Another way of looking at this phenomenon is to consider CPU utilization as a function of the level of multiprogramming (number of processes). With too few processes, we can't keep the CPU busy. Thus as we increase the number of processes, we would like to see the CPU utilization steadily improve, eventually getting close to 100%. Realistically, we cannot expect to quite that well, but we would still expect increasing performance when we add more processes.
The moral of the story is that there is no point in trying to run more processes than will fit in memory. When we say a process “fits in memory,” we mean that enough page frames have been allocated to it to hold all of its working set. What should we do when we have more processes than will fit? In a batch system (one were users drop off their jobs and expect them to be run some time in the future), we can just delay starting a new job until there is enough memory to hold its working set. In an interactive system, we may not have that option. Users can start processes whenever they want. We still have the option of modifying the scheduler however. If we decide there are too many processes, we can stop one or more processes (tell the scheduler not to run them). The page frames assigned to those processes can then be taken away and given to other processes. It is common to say the stopped processes have been “swapped out” by analogy with a swapping system, since all of the pages of the stopped processes have been moved from main memory to disk. When more memory becomes available (because a process has terminated or because its working set has become smaller) we can “swap in” one of the stopped processes. We could explicitly bring its working set back into memory, but it is sufficient (and usually a better idea) just to make the process runnable. It will quickly bring its working set back into memory simply by causing page faults. This control of the number of active processes is called load control. It is also sometimes called medium-term scheduling as contrasted with long-term scheduling, which is concerned with deciding when to start a new job, and short-term scheduling, which determines how to allocate the CPU resource among the currently active jobs.

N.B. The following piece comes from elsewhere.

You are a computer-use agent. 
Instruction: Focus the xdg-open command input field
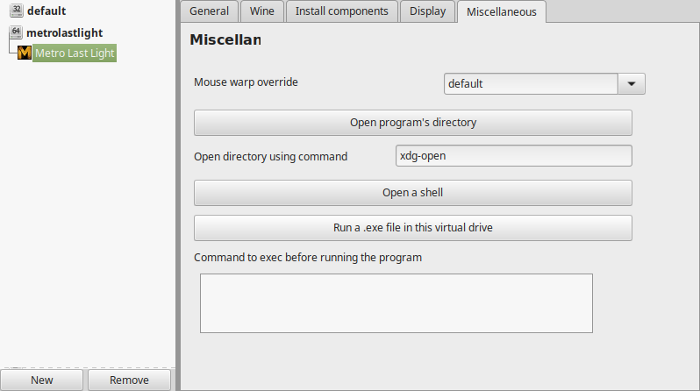(514, 156)
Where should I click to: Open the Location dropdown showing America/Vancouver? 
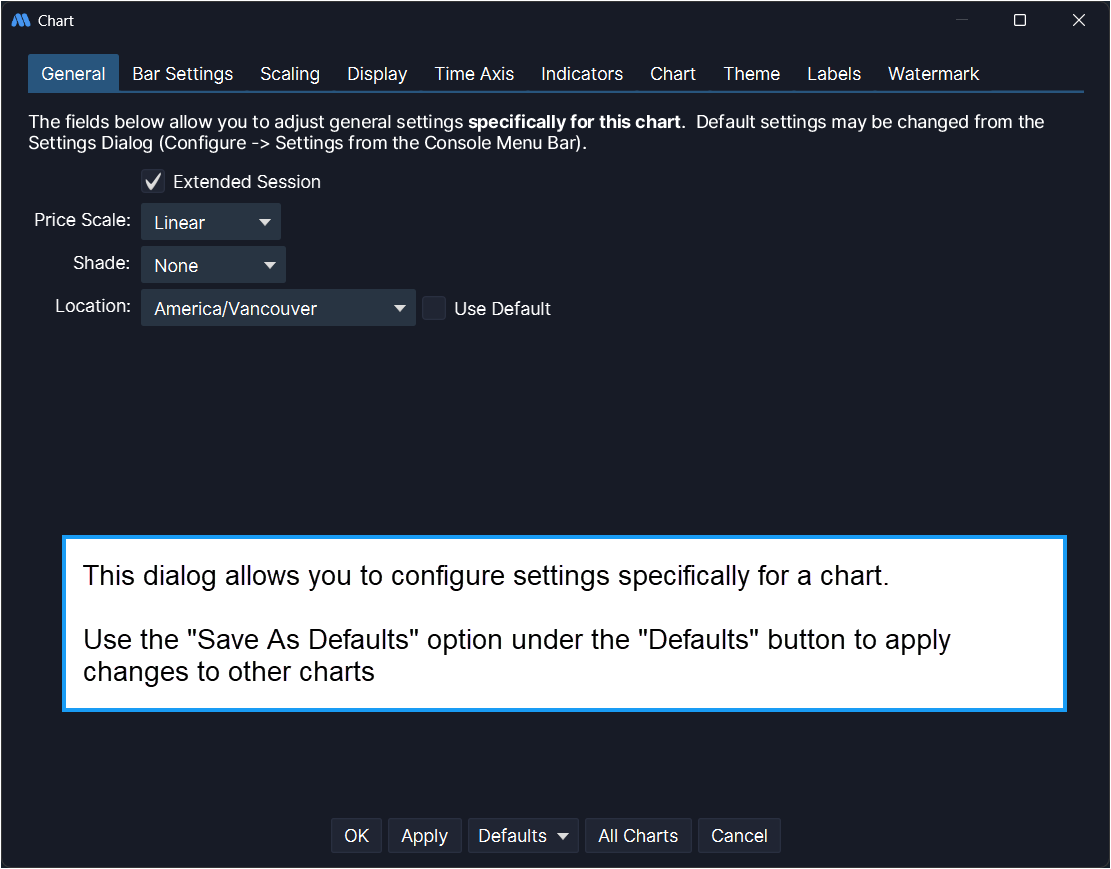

It cannot be stressed too strongly that load control is an essential component of any good page-replacement algorithm. When a page fault occurs, we want to make a good decision on which page to replace. But sometimes no decision is good, because there simply are not enough page frames. At that point, we must decide to run some of the processes well rather than run all of them very poorly.
This is a very good model, but it doesn't immediately translate into an algorithm. Various specific algorithms have been proposed. As in the single process case, some are theoretically good but unimplementable, while others are easy to implement but bad. The trick is to find a reasonable compromise.
Like CLOCK, WSClock has to be careful to avoid an infinite loop. As in the CLOCK algorithm, it may may a complete circuit of the clock finding only dirty candidate pages. In that case, it has to wait for one of the cleaning requests to finish. It may also find that all pages are unreferenced but "new" (the reference bit is clear but the comparison to tau shows the page has been referenced recently). In either case, memory is overcommitted and some process needs to be stopped.